One of the most overlooked cybersecurity risks organisations face is the growing reliance on embedded and connected technologies that fall outside the scope of traditional IT security programs. In the financial services sector, this includes payment terminals, ATMs, SoftPOS/MPoC solutions, authentication devices and the software supply chains that support them.

Many organisations assume these systems are secure because they have passed certification or compliance assessments. However, certification only represents a singular point in time, while cyberthreats evolve continuously. New vulnerabilities are discovered every day in operating systems, firmware, open-source components and third-party software. Without continuous visibility, organisations struggle to understand the potential impact of these vulnerabilities on their products and services

What makes this risk particularly significant is that embedded devices are often customer-facing. When a vulnerability is exploited, trust, brand reputation and potentially customer security are all on the line. Without continuous monitoring, underpinned by vulnerability intelligence and security testing, organisations can be the last to uncover security issues – and at risk of doing so too late.
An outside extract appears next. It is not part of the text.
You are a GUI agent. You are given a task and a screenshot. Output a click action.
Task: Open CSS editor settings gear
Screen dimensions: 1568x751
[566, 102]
The timing is particularly relevant as organisations prepare for the EU Cyber Resilience Act (CRA) coming into force. The regulation reflects a broader shift in cybersecurity expectations – from demonstrating compliance at static points in time to maintaining security throughout a product’s lifecycle. Organisations that invest early in vulnerability intelligence, continuous monitoring, software transparency and product security validation will be far better positioned to reckon with the overlooked risk of embedded and connected dependencies and prosper.